Labor’s Opposition Energy spokesman Mark Butler said the early reaction from the Nationals showed the issue would continue to be politicised.

“I am concerned that the sensible recommendations we hope to read in this report may again be lost in the fog of the civil war that is being waged in the Coalition party room over energy policy,” Mr Butler said.

“Already we have seen Matt Canavan, a cabinet minister no less, seek to use this report as an endorsement of the National Party's policy for the Government to throw $5 billion of taxpayer funds at building new coal-fired power stations.”

Prime Minister Malcolm Turnbull had been urging colleagues to wait for the release of the report.
Prime Minister Malcolm Turnbull had been urging colleagues to wait for the release of the report.
AAP

Prime minister Malcolm Turnbull said the proposal was "interesting". 

"We'll look further at the proposal over the coming months ... but this recommendation has the distinct advantage of being thoroughly technology agnostic," Mr Turnbull told a press club in Queensland.
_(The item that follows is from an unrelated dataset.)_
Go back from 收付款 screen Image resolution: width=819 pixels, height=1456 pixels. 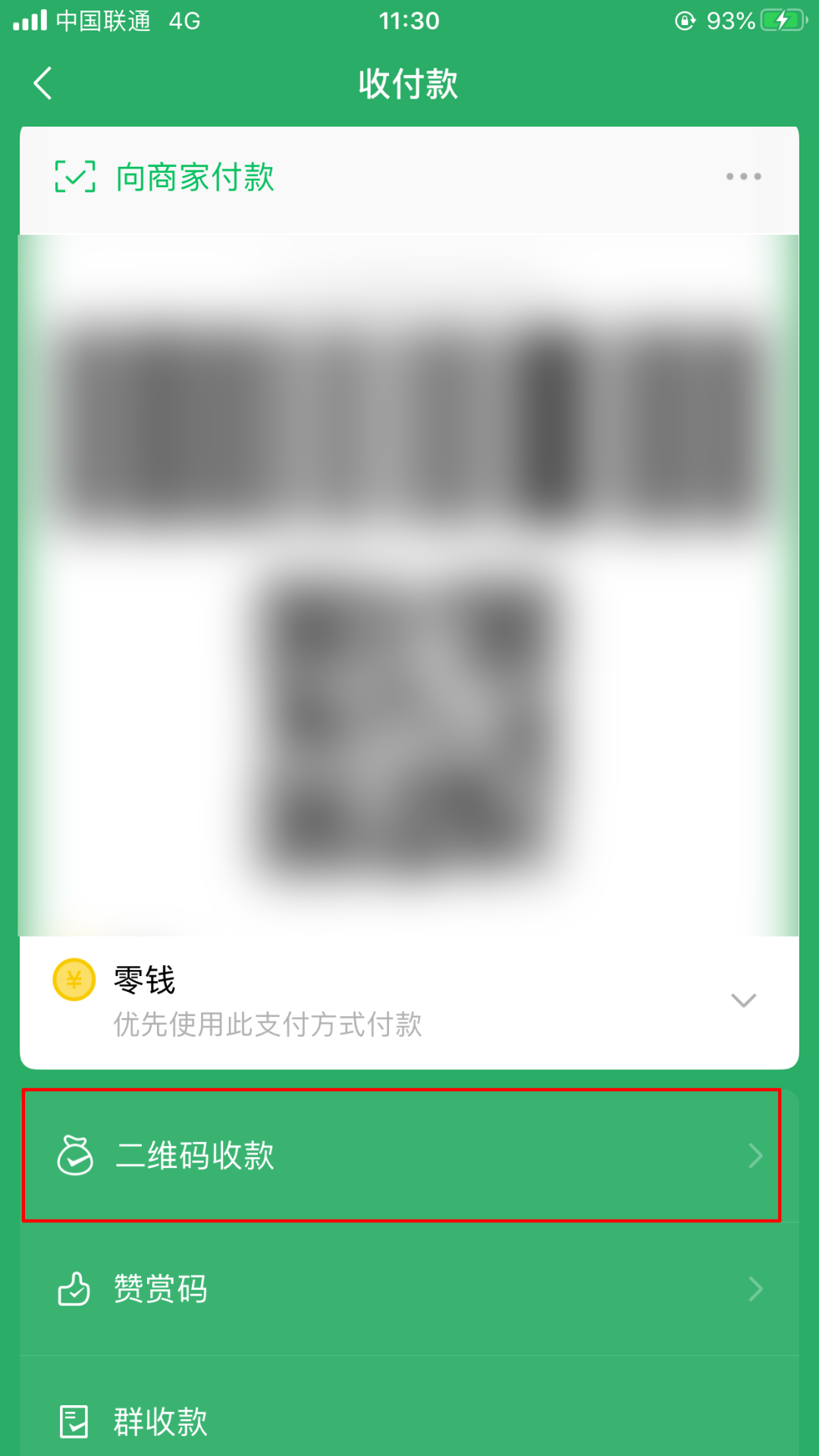(x=43, y=83)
Tony Wood, an energy expert at the Grattan Institute, said it was a common mistake to interpret dispatchable power as "just coal or gas". 

"It doesn't have to be. It could be solar with backup," Mr Wood told SBS News. 

A 'default' price for power 

Among the other ACCC recommendations are new enforcement powers for the energy regulator to tackle market manipulation, tougher penalties for companies that rip off consumers and a new ‘default offer’ price set by the regulator.

Mr Sims said retailers had been "deliberately confusing consumers" by slowly rising their rates and then marketing bigger "discounts" for new consumers. 

A default price set by the regulator would help by preventing manipulative marketing, and could force companies to calculate their "discounts" off a fixed rate. 

“High prices and bills have placed enormous strain on household budgets and business viability,” the report reads. 

There should also be a new $43 million scheme, implemented by the states, to teach vulnerable consumers better “energy literacy”, according to the ACCC.